Ini Perbedaan antara Rais Aam dan Ketua Umum PBNU
Berita Baru, Jakarta – Seiring dipenuhinya media sosial dengan ucapan selamat atas terpilihnya KH. Miftachul Akhyar sebagai Rais Aam Pengurus Besar Nahdlatul Ulama (PBNU) dan KH. Yahya Cholil Tsaquf sebagai Ketua Umum PBNU dalam Muktamar NU ke-34 di Lampung, sebagian orang bingung membedakan kedua jabatan tersebut.
Secara leksikal, keduanya memang sama, yaitu bermakna ketua umum. Namun, jika dilihat dari konteks di Nahdlatul Ulama (NU) keduanya berbeda.
Rais Aam adalah kepanjangan dari Rais Aam Syuriyyah atau Ketua Umum untuk Dewan Syura atau Syuriyyah. Dewan ini menempati posisi tertinggi dalam struktur organisasi NU.
Mengutip nu.or.id, Rais Aam memiliki wewenang atas pelaksanaan kebijakan umum organisasi, menentukan keputusan-keputusan strategis, dan sebagainya.
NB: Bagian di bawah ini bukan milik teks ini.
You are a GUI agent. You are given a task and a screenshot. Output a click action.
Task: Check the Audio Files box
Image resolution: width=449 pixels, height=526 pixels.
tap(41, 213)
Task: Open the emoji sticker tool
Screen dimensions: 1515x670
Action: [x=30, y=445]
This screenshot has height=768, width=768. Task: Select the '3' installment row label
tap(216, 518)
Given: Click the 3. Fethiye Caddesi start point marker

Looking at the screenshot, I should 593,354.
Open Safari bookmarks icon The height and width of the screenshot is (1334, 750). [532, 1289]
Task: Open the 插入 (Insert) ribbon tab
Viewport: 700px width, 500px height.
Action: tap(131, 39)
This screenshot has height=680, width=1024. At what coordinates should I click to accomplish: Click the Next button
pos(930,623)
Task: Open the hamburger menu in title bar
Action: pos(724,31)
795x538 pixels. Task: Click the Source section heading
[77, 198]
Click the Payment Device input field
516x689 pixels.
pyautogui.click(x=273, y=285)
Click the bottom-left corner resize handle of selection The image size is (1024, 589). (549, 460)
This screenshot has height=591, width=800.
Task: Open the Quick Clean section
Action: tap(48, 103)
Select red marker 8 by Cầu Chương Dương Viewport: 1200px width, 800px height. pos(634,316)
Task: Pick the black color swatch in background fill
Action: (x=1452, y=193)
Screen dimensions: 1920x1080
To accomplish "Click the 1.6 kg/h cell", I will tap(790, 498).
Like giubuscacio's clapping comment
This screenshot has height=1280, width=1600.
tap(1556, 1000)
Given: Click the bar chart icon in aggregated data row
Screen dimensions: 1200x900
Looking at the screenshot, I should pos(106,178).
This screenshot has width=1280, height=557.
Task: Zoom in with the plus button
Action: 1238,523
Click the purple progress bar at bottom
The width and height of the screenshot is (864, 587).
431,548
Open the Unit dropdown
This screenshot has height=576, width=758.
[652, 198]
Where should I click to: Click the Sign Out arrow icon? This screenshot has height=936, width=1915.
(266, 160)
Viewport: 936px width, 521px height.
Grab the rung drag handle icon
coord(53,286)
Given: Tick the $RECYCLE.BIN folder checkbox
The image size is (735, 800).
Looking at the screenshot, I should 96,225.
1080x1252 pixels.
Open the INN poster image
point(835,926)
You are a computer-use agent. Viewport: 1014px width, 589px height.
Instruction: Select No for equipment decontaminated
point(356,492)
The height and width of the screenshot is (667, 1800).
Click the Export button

Dalam sejarahnya, istilah yang digunakan untuk menyebut jabatan tersebut pernah menggunakan Rais Akbar. Namun, istilah ini hanya berlaku ketika yang menjabat KH. Hasyim Asyari, pendiri NU, dan selepasnya tidak pernah digunakan lagi.
Selanjutnya, Ketua Umum adalah kependekan dari Rais Aam Tanfidziyah. Jika yang tadi Dewan Syura, maka yang ini Dewan Tanfiziyah.
Dewan Tanfiziyah memiliki tugas untuk melaksanakan serta memimpin jalannya organisasi sesuai kebijakan yang sudah ditentukan Dewan Syura. Sebab itu, Dewan Tanfiziyah populer dengan sebutan dewan pelaksana.
Terkait struktural, keduanya tidak berbeda jauh kecuali aspek kebahasaan. Dewan Syura dipimpin oleh seorang Rais Aam Syuriyyah dan dibantu oleh Wakil Rais Aam, Katib Aam, beberapa wakil Katib, dan A’wan.
Adapun Dewan Tanfiziyah terdiri dari Ketua Umum, beberapa ketua pembantu, Sekretaris Jenderal (Sekjen), beberapa wakil Sekjen, Bendaharan, dan beberapa wakil bendahara.
Perlu diketahui, pada masa awal, Dewan Syura lebih dikenal khalayak dibanding Dewan Tanfiziyah, tetapi hari ini menunjukkan tren yang berbeda.